Warum wählen viele Männer die AfD?
Eigentlich müssten die etablierten Parteien begeistert sein. Alle wollen vorrangig von Frauen gewählt werden. Dafür gibt es in allen Parteien spezielle frauenpolitische Einrichtungen, die sich ausschließlich um die Anliegen von Frauen und Mädchen kümmern, bis hin zu Quoten bei Führungspositionen, bei der es allein darauf ankommt, dass man eine Vagina zwischen den Beinen hat. Und da es einen stillschweigenden Konsens gab, dass keine der etablierten Parteien sich um die berechtigten Anliegen und Belange von Jungen, Väter und Männer kümmerte, konnte auch niemand vom männlichen Wählerpotential profitieren. Nach den etablierten Parteien sollten Männer offenbar am besten gar nichts wählen. Und solange die Stimmen der Protestwähler sich auf die unzähligen Kleinparteien verteilten, störte es die etablierten Parteien nicht. Die AfD hat es offenbar geschafft, viele dieser politikverdrossenen Männer zu aktivieren.

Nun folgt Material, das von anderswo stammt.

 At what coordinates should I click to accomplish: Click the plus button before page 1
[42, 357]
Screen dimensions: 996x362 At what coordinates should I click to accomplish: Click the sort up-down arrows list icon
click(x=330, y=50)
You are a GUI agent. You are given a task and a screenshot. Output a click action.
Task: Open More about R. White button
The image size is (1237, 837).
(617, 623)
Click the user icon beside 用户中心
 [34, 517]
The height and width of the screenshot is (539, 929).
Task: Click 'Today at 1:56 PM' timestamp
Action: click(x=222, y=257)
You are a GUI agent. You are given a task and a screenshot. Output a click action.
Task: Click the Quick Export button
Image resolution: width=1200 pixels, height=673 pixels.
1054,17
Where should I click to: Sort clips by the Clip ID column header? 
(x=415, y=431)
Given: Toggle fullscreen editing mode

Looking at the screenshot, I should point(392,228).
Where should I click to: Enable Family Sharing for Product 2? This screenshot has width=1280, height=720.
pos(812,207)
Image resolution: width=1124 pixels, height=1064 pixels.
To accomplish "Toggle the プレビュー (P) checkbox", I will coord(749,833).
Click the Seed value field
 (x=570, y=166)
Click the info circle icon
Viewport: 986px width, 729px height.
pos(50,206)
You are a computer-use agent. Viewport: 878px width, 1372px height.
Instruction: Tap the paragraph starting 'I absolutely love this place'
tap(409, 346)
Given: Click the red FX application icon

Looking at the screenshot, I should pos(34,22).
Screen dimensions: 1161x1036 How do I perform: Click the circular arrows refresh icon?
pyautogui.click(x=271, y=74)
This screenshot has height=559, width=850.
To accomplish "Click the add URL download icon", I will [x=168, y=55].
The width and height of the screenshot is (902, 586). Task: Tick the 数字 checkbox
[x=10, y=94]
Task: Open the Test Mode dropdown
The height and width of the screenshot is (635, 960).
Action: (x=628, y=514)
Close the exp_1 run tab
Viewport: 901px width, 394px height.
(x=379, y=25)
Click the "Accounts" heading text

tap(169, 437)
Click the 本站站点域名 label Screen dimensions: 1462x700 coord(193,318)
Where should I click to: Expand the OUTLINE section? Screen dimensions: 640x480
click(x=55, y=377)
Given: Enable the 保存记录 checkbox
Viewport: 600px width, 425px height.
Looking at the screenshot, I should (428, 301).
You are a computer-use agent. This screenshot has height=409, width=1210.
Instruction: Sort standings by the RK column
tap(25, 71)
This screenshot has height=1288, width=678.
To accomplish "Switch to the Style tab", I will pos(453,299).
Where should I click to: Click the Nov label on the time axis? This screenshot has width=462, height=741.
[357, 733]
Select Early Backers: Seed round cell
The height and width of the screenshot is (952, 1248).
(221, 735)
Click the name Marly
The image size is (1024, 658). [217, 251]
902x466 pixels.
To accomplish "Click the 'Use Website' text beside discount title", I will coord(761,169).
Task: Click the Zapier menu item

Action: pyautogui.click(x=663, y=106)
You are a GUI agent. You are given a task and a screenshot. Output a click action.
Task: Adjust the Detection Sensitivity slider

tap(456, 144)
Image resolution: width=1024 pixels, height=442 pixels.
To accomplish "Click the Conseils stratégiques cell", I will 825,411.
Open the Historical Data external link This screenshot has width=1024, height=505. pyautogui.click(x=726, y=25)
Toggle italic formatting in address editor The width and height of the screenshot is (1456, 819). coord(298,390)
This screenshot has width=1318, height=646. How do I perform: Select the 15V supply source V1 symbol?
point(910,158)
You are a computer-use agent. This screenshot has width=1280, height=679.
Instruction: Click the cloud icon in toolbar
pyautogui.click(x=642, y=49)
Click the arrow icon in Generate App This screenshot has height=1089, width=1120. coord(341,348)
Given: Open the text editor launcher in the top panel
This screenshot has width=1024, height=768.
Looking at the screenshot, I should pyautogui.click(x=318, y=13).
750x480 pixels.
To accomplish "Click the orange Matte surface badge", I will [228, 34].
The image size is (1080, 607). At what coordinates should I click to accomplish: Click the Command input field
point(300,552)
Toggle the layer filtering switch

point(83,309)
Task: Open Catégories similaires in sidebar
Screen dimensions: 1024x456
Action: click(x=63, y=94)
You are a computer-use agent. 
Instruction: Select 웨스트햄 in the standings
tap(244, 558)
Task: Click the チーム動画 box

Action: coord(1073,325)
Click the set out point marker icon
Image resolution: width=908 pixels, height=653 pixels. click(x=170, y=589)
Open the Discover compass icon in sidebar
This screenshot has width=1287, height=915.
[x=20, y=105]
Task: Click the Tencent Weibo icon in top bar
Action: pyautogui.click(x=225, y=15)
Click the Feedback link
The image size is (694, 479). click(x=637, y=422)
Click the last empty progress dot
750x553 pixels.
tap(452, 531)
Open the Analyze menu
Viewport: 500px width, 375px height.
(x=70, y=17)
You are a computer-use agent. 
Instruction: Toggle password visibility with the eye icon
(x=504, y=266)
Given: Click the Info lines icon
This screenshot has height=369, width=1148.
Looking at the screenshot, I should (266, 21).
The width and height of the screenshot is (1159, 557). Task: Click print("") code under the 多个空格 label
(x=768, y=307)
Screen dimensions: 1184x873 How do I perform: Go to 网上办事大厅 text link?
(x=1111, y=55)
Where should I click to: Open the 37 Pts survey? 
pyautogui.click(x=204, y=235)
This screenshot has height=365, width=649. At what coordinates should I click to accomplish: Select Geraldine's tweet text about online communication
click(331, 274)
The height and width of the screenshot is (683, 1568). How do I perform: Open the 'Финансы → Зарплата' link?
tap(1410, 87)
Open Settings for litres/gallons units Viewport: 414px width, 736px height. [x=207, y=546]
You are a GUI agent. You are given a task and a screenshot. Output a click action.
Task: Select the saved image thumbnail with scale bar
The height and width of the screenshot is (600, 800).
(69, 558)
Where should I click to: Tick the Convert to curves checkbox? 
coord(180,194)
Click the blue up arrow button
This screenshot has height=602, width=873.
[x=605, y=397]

Der bekannte britische und auch im US-Fernsehen äußerst prominente Journalist, Fernsehmoderator und Kommentator Piers Morgan ist der Auffassung, dass der Populismus [Anm.: gemeint ist hier ausschließlich der „Rechtspopulismus“] wachse, weil die [Links-] Liberalen unerträglich geworden seien. „Das sei, so Morgan, ein massives Problem geworden. Die Bürger haben die übertriebene »political correctness« satt.“ Die Linksliberalen seien zudem extrem autoritär geworden. Sie wollen allen anderen vorschreiben, wie man zu leben habe. Und wenn man ihren Anweisungen nicht folgt, wird man sogleich als „Faschist“ beschimpft, kritisiert Morgan. Es werde manchmal regelrechter Terror aufgebaut, bei dem unbescholtene Bürger wegen Kleinigkeiten von ihrem Job gefeuert werden oder vor anderen sozial bloßgestellt werden, nur weil sie sich weigern, den Idealen der „Linksliberalen“ zu gehorchen.
Könnte es sein, dass, dies übertragen auf die Geschlechtersituation in Deutschland, viele Männer eine Geschlechterpolitik der etablierten Parteien satthaben, die bis heute im Geschlechterkriegsdenken der 80er-Jahre des letzten Jahrhunderts stehen geblieben ist? Eine Politik, die die berechtigten Anliegen von Jungen, Vätern und Männern ignoriert und deren Probleme lediglich als positive Rückmeldung ihrer einseitigen Geschlechterpolitik feiern, die sich bis heute ausschließlich auf die Frauenfrage reduziert? Und könnte es sein, dass die männlichen Wähler ihren Unmut dadurch ausdrücken, dass sie ihre Stimme der Partei geben, bei der sie wissen, dass die etablierten Parteien sich am meisten ärgern, wenn sie diese wählen?